Get-ClusterLog -Destination C:\ClusterLogs -TimeSpanMinutes 30

Look for lines containing “poison” or “timeout”. If you see references to a specific disk CSV (Cluster Shared Volume), run Get-ClusterSharedVolume -Name <CSVName> | Get-ClusterParameter and check the BlockSize or LunReserveSize values. I’ve fixed nodes by increasing the CSV redirect timeout:

(Get-Cluster).BlockedRedirectedAccessTimeout = 30

Default is 5 seconds; bumping it to 30 gives the node more room to recover before being declared dead.

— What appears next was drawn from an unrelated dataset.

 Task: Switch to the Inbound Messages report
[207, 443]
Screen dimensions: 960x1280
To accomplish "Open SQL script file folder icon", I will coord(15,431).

Prevention – keep nodes from getting poisoned again

Monitor storage latency – Set alerts on disk response times over 20 ms for CSV disks. Use PerfMon counters Cluster Shared Volume\Avg. Disk sec/Read and Write.
Update NIC drivers and firmware – Outdated Broadcom or Intel drivers are notorious for causing heartbeats to drop. Keep them current.
Add a dedicated heartbeat network – Use a separate VLAN or physical NIC for cluster communication, with higher priority in the cluster network config. Run Get-ClusterNetwork | Where Role -eq 'Cluster' | Set-ClusterNetwork -Priority 1.
Check event ID 1069 and 1135 – These log cluster resource failures and node removal attempts. Correlate them with storage and network events to catch issues early.
Increase Cluster service crash count threshold – If you have flaky hardware you can’t replace immediately, raise the poison limit with a registry key:
HKLM\Cluster\Parameters\PoisonThreshold (DWORD, default 3, max 10). But this is a band-aid – fix the root cause.

That’s it. No silver bullet, but these steps have saved my bacon on multiple clusters. If you’re still stuck, check the cluster log for “ERROR_CLUSTER_POISONED” and look for the first timeout event. That’ll point you right to the problem component.